After an early morning meeting with Markus Matern on the Viktualienmarkt (see his Panorama of that traditional Munich marketplace) I decided to visit another friend on a very specialized market in the afternoon...

The Olympic Hall of the 1972 Olympic Games is still a nice place for concerts or sports events like bicycle races, and once a year it's a marketplace for those enthusiasts who search for spare parts and literature or just want to have a look at those beautiful historical cars like the 1911 Delaunay Belleville at the ASC booth.

Mercedes celebrates the 50th anniversary of the SL line in an extra area and the show room sign leads to a big hall where you can buy almost everything from Alfa Giulia to Zündapp motorbikes.

Did you spot the strange term Oldtimer on the inflatable arc? This is german - or better: germish (= GERMans trying to speak englISH mixing up everything) for vintage cars.

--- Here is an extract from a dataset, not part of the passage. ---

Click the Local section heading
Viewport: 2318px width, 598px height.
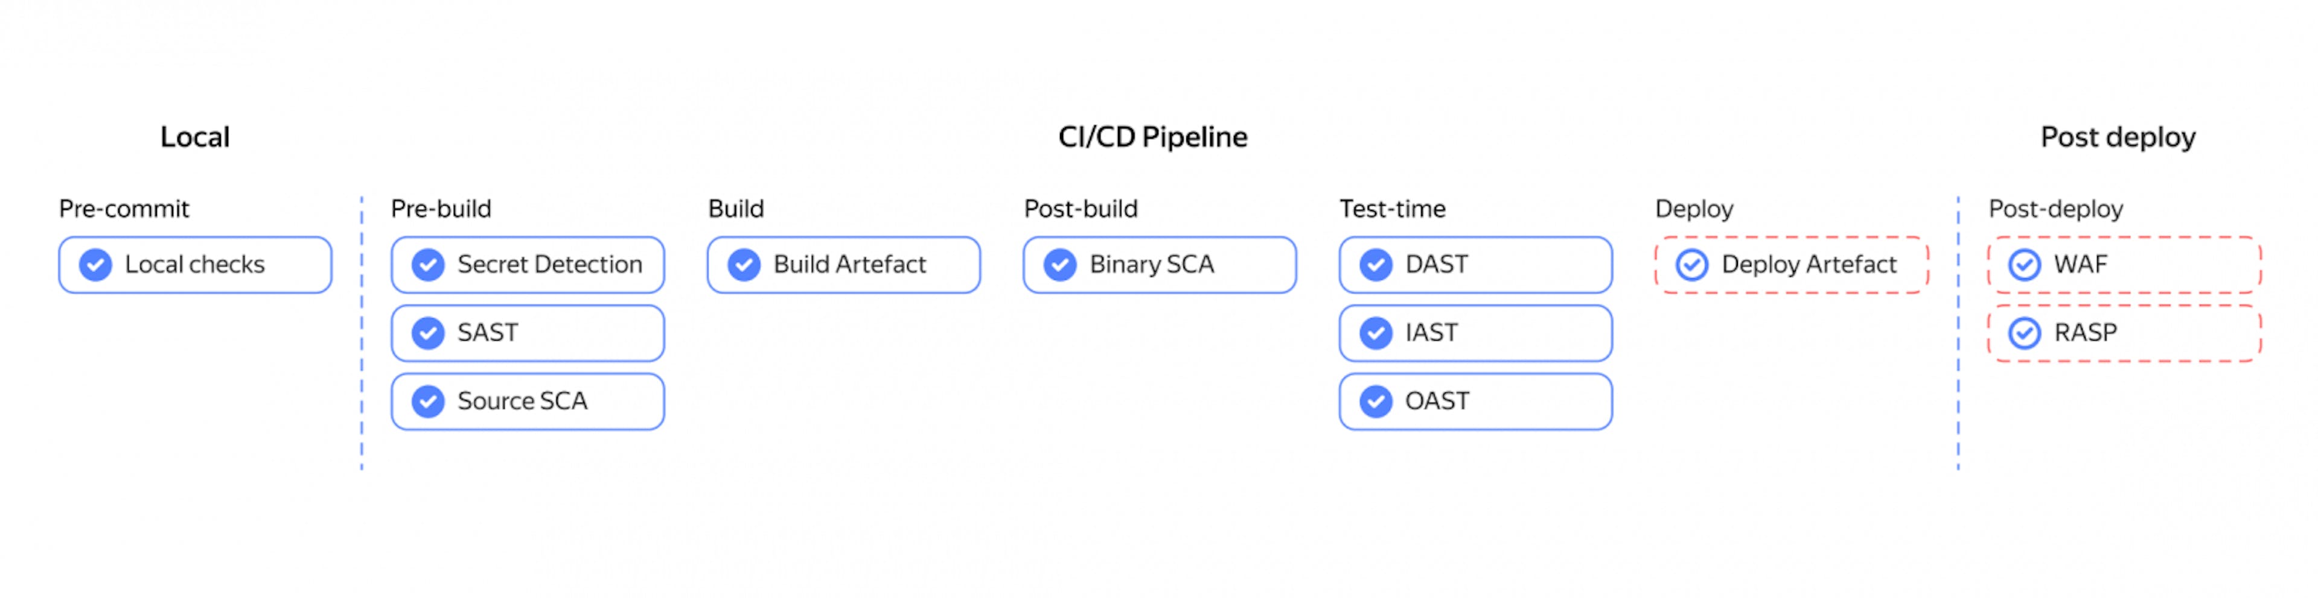tap(195, 137)

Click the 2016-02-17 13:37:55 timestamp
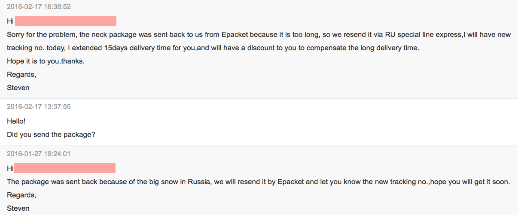(x=39, y=106)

The very colourful booth left of it offers "funny" colour strips for cars, nothing I'd want for my 1975 Volkswagen Super Beetle Convertible... you might be able to read the English description on the full screen version of my QTVR.
The National Motor Museum in Beaulieu, England
Klassikerschmiede is a team of experts near Munich who care for cars like that 1911 Delaunay Belleville
Only a few lines about the Delaunay Belleville car works at Wikipedia
Voigtländer Bessa-L w/ 15 mm Heliar; 1/4 sec. @ f8

Monopod and self-built adaptor

Reala Color Negative film scanned with LS-4000 trying to establish a full 16-bit workflow

Stitched with PTMac, some manipulation in Photoshop
More about the Delaunay Belleville
I thought this might be interesting to some of you...

This car was manufactured in France in 1911. At that time it was usual to have the carriage body of such a car built in another place, this Landaulet has been built near Kensington in England. The first owner is said to have traded it in for a new Rolls Royce in the mid-30s. The second owner later borrowed it to the National Motor Museum in Beaulieu, England.

After a long time on exhibition it was sold in the mid-80s to the third (and present) owner who has just finished the last important details: all the dirt of so many decades has been gently removed from the original painting reveiling it's original blue colour. I always thought the car was black! Everything is in it's original state, even the interior decoration.

The tech guy behind it Alfred Smidt of klassikerschmiede.de had a busy weekend explaining all the interesting details of this project and the history of this veteran car to the visitors.